# Text excerpt
--

Todd McGowan
lacanian (cinema-and-capitalism)
McGowan uses Lacanian enjoyment—specifically the structural gap between desire and drive—to reread cinema, critique capitalism's libidinal logic, and reconstruct a universalist politics from Hegelian contradiction.
Profile
McGowan occupies a specific intersection in Lacanian studies: he takes the concept of enjoyment (jouissance) not as a supplement to ideology critique but as its central mechanism. Where Žižek deploys enjoyment to expose ideological fantasy, McGowan pushes further by arguing that capitalism's secret is not that it represses enjoyment but that it promises it perpetually while structurally deferring it—a distinction that reframes the political stakes of the Lacanian subject from alienation to drive. His most sustained theoretical claim, developed across Capitalism and Desire and Enjoying What We Don't Have, is that the subject is constituted not by what it possesses or lacks in a simple sense, but by its attachment to the gap itself—to what it doesn't and structurally cannot have. This is not standard lack-theory; McGowan insists that drive, unlike desire, finds satisfaction in the repetitive circuit around the missed object, and that any emancipatory politics must work through this logic rather than promise its resolution.
In the domain of film theory, McGowan is one of the most disciplined Lacanian film critics working today. Against the Screen Studies tradition (Mulvey, Metz, apparatus theory) that locates cinematic pleasure in imaginary identification or voyeuristic mastery, McGowan argues in The Real Gaze that cinema's power derives from its encounter with the Lacanian Real—the gaze as object a, not as the spectator's look but as the screen's resistant, unsymbolizable remainder. This places him in productive tension with psychoanalytic film theory broadly, but also with more culturalist or cognitivist approaches. His auteur-focused work, particularly The Impossible David Lynch, demonstrates this method concretely: Lynch's films are readable not as surrealist mystery but as systematic stagings of the subject's encounter with drive and its constitutive impossibility. On the political-theoretical front, Universality and Identity Politics and Emancipation After Hegel mark McGowan's explicit turn toward a Lacanian-Hegelian universalism, arguing that true universality is not an empty container for particulars but is constituted by contradiction—a move that positions him against both liberal pluralism and identity-based politics as they are usually practiced.

--

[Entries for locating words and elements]
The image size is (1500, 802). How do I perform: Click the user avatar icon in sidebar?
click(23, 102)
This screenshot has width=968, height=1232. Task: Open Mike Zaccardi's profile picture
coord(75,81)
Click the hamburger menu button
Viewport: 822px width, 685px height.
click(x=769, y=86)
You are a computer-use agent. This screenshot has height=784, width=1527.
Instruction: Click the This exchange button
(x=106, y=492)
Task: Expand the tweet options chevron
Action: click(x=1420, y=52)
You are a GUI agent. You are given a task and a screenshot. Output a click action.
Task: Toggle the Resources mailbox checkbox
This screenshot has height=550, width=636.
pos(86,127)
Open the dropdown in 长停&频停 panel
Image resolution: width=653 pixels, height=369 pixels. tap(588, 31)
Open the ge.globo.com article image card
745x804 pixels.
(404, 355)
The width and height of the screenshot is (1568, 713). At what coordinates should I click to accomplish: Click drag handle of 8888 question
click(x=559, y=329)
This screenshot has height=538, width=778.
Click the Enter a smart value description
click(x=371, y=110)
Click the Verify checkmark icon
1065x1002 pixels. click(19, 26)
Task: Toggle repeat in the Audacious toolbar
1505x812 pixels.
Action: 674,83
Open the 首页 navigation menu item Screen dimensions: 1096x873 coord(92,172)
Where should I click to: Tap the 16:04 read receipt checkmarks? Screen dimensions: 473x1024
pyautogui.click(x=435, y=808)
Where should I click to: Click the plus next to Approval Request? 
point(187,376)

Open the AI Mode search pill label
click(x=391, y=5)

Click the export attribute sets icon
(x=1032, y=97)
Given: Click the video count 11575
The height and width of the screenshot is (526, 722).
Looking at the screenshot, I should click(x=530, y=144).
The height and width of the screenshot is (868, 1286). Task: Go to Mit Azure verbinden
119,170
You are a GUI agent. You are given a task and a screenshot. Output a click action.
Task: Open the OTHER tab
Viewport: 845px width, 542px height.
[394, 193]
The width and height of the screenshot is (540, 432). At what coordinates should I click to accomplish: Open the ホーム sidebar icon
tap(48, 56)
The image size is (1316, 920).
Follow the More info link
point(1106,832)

--

# Work to complete
(1) In the McGowan profile, which book argues that cinema's power comes from its encounter with the Lacanian Real?
(2) Please carry on writing the McGowan profile from the point where it stops.

# In response
(1) The Real Gaze

(2)
Intellectual lineage
McGowan reads Lacan primarily through the lens of the later Seminars—especially Seminar XI's account of the gaze and drive, and Seminar XVII's theory of discourse—rather than the structuralist-linguistic Lacan of the 1950s. He reads Hegel not through Alexandre Kojève's desire-and-recognition framework (as many Anglo-American theorists do) but through the Hegel of contradiction and negation, a reading he shares with Žižek but inflects differently, giving contradiction a more explicitly emancipatory political valence. His film-theoretical interlocutors include Laura Mulvey and Christian Metz (as targets of critique) and Žižek (as closest ally and occasional foil). Within the corpus, he is in sustained dialogue with Žižek—they share the basic Lacanian-Hegelian framework—but McGowan's insistence on drive over desire and on satisfaction-in-loss rather than ideological fantasy marks a genuine theoretical divergence. He engages Joan Copjec's work on the gaze and sexuation respectfully but diverges in his application to film form. His political writings place him in implicit tension with identity-theoretical thinkers in the broader left academy.
Distinctive contribution
McGowan's distinctive contribution is the argument that the subject's fundamental attachment is not to desire's object but to the loss of the object as such—that enjoyment (jouissance) is enjoyed precisely in its own impossibility—and the consequent reframing of both film spectatorship and capitalist ideology in terms of drive rather than desire. Where Žižek tends to analyze ideology as the management of fantasy (a subject who believes through its practices), McGowan shifts the register to drive: capitalism does not mystify the subject about what it wants; it correctly identifies the subject's attachment to wanting-without-getting and systematizes this as a perpetual consumption machine. In film theory, this produces a specific counter-thesis to apparatus theory: the cinema's affective grip is not voyeuristic mastery but the staging of the gaze as an irrecuperable excess—the point where the image looks back. And in political theory, it grounds his case for a universalism constituted by contradiction rather than inclusion, a move that distinguishes him from both Žižek's more apocalyptic political conclusions and from liberal theorists of recognition.
Works in the corpus (titles)
- Capitalism and Desire
- Enjoying What We Don't Have
- The Real Gaze
- The Impossible David Lynch
- Universality and Identity Politics
- Emancipation After Hegel
- Lacan and Contemporary Film
- Žižek Responds! (ed.)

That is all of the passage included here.